What does code coverage measure?

Code coverage measures lines of code executed, not lines of code validated, as we might mistakenly expect. To cheat, one can write some unit tests that are providing just the right input (in order to cover as many lines of code as possible) without any consideration for the results of the code execution. Take the following silly function as an example.

// foo.js
function foo(...args) {
  switch (args.length) {
    case 0:
      throw new Error("Expected at least 1 param");
    case 1:
      throw new Error("Neh, 2 would do");
    case 2:
      return 2;
    case 3:
      return undef.something;

    default:
      return -1;
  }
}

module.exports = foo;

We can easily cover each branch of the switch statement by calling foo with 0, 1, 2, 3, and 4 arguments. We can do this in a simple for loop.

for (let i = 0; i < 5; i++) {
  const args = Array.from(Array(i).keys()); // [0..i]
  foo(...args);
}

Here is how the entire test file looks like. We guarded our function calls in a try/catch, and we are only doing a dummy assertion at the end.

// foo.test.js
const foo = require("./foo");

test("test foo", () => {
  // call test function ignoring its execution
  for (let i = 0; i < 5; i++) {
    try {
      const args = Array.from(Array(i).keys()); // [0..i]
      foo(...args);
    } catch {}
  }

  expect(true).toBeTruthy();
});

To make everyone’s life easier, I put all the code together on my GitHub page. After installing the dependencies and running npm run test -- --coverage, we will get a report similar to the one below. We have indeed covered all the branches of the switch statement, while all we asserted is if true is a value that is coerced to true when a boolean is expected.

// foo.js
function foo(...args) {
  switch (args.length) {
    case 0:
      throw new Error("Expected at least 1 param");
    case 1:
      throw new Error("Neh, 2 would do");
    case 2:
      return 2;
    case 3:
      return undef.something;

    default:
      return -1;
  }
}

module.exports = foo;

Nice cheat! We didn’t even care that undef.something will throw an Uncaught ReferenceError: undef is not defined exception, all the errors were caught and the test passed.

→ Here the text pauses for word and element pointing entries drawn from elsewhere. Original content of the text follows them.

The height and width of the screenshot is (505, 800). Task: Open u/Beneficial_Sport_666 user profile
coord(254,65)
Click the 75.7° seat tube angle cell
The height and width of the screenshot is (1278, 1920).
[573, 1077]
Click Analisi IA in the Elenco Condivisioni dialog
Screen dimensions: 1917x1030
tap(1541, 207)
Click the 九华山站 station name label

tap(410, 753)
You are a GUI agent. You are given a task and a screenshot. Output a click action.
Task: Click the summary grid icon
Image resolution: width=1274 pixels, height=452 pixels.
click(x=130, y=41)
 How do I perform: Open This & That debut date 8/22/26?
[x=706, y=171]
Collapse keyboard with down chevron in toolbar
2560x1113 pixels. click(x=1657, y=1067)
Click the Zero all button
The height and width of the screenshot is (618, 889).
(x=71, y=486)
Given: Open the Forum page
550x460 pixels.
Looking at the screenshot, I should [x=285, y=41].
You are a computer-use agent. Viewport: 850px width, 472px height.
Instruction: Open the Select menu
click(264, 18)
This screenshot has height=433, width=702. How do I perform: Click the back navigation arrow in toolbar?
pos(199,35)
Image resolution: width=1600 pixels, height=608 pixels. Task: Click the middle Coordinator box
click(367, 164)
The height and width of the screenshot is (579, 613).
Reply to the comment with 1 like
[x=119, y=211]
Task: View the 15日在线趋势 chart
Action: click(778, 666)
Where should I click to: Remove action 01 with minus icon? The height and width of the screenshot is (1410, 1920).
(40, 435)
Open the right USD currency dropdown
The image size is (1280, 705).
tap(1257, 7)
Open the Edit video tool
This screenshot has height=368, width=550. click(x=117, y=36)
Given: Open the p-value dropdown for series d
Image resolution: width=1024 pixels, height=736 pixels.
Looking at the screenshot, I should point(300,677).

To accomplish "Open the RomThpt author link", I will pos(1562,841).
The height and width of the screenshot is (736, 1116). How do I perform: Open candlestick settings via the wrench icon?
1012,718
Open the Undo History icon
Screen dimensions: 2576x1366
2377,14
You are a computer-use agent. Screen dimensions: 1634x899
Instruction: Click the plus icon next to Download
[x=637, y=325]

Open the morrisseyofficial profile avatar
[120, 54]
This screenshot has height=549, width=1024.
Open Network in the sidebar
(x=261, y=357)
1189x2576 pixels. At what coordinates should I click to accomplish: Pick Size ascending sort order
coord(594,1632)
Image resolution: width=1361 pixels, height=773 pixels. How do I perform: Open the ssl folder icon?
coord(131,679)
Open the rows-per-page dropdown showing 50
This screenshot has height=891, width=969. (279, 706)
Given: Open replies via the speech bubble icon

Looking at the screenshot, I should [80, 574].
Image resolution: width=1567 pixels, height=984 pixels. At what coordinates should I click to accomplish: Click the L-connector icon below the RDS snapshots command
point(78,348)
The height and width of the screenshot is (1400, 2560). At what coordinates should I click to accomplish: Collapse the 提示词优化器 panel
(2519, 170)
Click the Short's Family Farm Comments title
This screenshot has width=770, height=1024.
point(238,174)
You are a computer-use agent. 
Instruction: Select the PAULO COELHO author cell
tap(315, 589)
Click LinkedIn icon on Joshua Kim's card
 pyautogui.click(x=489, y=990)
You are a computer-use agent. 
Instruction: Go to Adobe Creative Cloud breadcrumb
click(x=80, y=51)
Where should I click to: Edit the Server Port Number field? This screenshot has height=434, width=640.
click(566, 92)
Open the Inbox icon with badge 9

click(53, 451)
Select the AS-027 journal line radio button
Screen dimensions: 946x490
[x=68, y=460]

How does code coverage work?

When we pass --coverage to the test runner (jest in my case), our code is first preprocessed to include some extra code which will do the coverage line counting. Here is how a very simplified version of that would look like.

const cov = Array(18).fill(0);// foo.js
function foo(...args) {
cov[2]++;switch (args.length) {
    case 0:
cov[4]++;throw new Error("Expected at least 1 param");
    case 1:
cov[6]++;throw new Error("Neh, 2 would do");
    case 2:
cov[8]++;return 2;
    case 3:
cov[10]++;return undef.something;

    default:
cov[13]++;return -1;
  }
}

cov[17]++;module.exports = foo;
module.exports.__cov__ = cov;

We can now simulate our test coverage with the same loop we used earlier.

const foo = require("./foo-cov");

for (let i = 0; i < 5; i++) {
  try {
    const args = Array.from(Array(i).keys()); // [0..i]
    foo(...args);
  } catch {}
}

console.log(JSON.stringify(foo.__cov__));

Et voilà, it printed the same array that I’ve used to configure the code coverage component used earlier in the article.

import CodeBlock from "../../components/CodeBlock.astro";
export const coverage = [0, 0, 5, 0, 1, 0, 1, 0, 1, 0, 1, 0, 0, 1, 0, 0, 0, 1]

<CodeBlock info={coverage} showLineNumbers={true} print={(d) => `${d}x`}>
```javascript
// foo.js
function foo(...args) {
  switch (args.length) {
    case 0:
      throw new Error("Expected at least 1 param");
    case 1:
      throw new Error("Neh, 2 would do");
    case 2:
      return 2;
    case 3:
      return undef.something;

    default:
      return -1;
  }
}

module.exports = foo;
```
</CodeBlock>

Is code coverage useless then?

No, it is not. Code coverage is a great tool to help you understand how well you are doing on testing. But, like with any type of measurements, you should take its results with a grain of salt. For instance, snapshot testing could lead to false positives in terms of line of code covered but not properly verified. Also, imposing a ridiculous threshold (like 98% coverage) will cause more damage that it will help. Developers will have to start exposing aspects of the code that were supposed to be encapsulated, just for the sake of reaching the necessary mark needed for the pipeline to pass.